STATED TASK – Rewrite the rows from the line with "Given: Open Word from the taskbar" to the line with "Action: coord(109,25)", putting "search box" in place of "Search input field" and leaving everything else unchanged.

::::::::

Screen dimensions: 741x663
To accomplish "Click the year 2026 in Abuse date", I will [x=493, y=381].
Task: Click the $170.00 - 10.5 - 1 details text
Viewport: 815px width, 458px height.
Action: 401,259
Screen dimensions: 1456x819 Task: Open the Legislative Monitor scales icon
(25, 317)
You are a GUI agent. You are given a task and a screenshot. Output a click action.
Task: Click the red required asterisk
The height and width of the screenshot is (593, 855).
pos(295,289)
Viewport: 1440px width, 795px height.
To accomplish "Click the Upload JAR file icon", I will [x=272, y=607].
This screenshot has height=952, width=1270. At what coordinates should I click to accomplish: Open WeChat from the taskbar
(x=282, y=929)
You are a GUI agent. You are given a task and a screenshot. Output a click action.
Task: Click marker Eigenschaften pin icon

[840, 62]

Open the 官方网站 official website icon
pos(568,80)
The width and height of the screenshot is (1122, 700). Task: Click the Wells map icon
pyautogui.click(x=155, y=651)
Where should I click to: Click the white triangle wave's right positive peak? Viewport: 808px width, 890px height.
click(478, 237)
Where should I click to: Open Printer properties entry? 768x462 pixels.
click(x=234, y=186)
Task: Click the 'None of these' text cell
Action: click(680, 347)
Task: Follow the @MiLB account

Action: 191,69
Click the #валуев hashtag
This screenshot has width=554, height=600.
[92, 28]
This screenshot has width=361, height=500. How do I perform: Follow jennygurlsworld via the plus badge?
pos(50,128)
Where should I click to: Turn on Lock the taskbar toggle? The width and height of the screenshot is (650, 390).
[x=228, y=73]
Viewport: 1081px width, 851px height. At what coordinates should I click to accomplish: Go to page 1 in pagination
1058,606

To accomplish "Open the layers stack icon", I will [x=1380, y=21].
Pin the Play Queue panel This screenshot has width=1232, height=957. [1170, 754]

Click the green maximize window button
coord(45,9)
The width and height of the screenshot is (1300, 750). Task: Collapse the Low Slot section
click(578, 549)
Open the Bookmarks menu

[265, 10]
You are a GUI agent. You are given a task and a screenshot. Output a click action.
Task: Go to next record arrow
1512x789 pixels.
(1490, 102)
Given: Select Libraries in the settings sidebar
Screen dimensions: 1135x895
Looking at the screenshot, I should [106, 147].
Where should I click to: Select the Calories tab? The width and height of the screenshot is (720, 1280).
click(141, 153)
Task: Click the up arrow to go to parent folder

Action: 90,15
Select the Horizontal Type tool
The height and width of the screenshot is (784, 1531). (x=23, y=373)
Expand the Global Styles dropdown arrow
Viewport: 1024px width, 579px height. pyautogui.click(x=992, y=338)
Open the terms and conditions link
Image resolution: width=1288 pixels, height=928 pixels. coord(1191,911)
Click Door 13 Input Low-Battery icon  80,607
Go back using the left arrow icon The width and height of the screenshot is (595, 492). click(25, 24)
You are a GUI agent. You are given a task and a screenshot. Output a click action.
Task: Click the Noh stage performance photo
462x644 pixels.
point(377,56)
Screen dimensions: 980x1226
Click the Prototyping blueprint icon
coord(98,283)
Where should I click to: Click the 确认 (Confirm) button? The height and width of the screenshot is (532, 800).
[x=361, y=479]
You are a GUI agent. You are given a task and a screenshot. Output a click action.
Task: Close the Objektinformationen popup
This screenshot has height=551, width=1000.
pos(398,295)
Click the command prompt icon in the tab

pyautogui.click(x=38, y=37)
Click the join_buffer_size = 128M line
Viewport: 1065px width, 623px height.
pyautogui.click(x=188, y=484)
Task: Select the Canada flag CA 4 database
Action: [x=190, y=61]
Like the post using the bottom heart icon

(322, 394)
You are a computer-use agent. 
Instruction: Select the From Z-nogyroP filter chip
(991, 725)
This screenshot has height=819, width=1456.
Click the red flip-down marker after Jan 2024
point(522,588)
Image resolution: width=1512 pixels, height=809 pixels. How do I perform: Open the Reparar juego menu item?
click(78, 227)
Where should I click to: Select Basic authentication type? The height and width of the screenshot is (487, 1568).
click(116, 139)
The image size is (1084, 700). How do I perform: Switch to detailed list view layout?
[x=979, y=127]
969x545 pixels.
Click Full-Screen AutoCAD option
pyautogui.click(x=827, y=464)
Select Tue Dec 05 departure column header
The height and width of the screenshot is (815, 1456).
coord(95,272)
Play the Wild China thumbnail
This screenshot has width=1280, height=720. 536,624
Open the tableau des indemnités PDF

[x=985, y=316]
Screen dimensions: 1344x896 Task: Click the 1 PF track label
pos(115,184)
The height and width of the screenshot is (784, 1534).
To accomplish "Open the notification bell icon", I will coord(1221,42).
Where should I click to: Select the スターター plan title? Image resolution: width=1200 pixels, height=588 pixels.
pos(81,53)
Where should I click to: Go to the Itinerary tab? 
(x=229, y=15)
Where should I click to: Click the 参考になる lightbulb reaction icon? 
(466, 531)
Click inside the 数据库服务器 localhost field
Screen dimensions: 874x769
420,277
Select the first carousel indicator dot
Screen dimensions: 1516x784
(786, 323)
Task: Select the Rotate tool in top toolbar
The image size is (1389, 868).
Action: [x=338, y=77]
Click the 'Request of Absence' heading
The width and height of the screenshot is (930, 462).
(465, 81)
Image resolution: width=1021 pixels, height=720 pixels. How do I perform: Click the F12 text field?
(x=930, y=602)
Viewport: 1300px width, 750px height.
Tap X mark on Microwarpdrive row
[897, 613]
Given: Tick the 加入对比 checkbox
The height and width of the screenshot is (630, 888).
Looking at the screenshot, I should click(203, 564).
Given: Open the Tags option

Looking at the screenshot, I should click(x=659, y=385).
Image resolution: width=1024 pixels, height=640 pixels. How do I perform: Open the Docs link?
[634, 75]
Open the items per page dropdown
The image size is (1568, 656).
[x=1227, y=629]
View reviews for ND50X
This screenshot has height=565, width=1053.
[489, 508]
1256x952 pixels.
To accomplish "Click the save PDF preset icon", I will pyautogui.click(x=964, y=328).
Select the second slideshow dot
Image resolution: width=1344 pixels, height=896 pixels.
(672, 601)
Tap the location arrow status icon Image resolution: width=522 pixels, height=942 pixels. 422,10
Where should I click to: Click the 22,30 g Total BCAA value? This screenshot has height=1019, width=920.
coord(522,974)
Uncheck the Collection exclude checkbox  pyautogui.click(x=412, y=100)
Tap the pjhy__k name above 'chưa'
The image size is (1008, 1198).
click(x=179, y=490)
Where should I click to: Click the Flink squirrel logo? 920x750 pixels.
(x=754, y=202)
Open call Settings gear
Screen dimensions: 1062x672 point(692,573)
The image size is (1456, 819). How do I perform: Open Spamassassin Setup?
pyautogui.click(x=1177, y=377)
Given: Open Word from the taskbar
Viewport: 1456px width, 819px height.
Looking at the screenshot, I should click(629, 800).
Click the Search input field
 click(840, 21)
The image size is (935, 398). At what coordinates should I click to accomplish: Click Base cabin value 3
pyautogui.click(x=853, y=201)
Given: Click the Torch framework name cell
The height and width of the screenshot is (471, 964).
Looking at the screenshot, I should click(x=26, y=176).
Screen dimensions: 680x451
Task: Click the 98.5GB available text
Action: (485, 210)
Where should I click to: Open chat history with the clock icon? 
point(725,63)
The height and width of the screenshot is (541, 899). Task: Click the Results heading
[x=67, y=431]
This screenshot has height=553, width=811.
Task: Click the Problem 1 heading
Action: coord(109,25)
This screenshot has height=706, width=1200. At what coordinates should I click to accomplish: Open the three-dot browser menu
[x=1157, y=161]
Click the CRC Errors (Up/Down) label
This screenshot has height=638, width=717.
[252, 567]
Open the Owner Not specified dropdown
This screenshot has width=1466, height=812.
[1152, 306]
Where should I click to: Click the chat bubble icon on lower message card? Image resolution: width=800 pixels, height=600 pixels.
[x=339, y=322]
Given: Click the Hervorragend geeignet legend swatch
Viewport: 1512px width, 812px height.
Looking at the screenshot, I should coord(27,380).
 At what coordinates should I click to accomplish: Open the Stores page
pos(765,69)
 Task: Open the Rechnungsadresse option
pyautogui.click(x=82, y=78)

::::::::

SOLUTION TO THE EXERCISE –
Given: Open Word from the taskbar
Viewport: 1456px width, 819px height.
Looking at the screenshot, I should click(629, 800).
Click the search box
 click(840, 21)
The image size is (935, 398). At what coordinates should I click to accomplish: Click Base cabin value 3
pyautogui.click(x=853, y=201)
Given: Click the Torch framework name cell
The height and width of the screenshot is (471, 964).
Looking at the screenshot, I should click(x=26, y=176).
Screen dimensions: 680x451
Task: Click the 98.5GB available text
Action: (485, 210)
Where should I click to: Open chat history with the clock icon? 
point(725,63)
The height and width of the screenshot is (541, 899). Task: Click the Results heading
[x=67, y=431]
This screenshot has height=553, width=811.
Task: Click the Problem 1 heading
Action: coord(109,25)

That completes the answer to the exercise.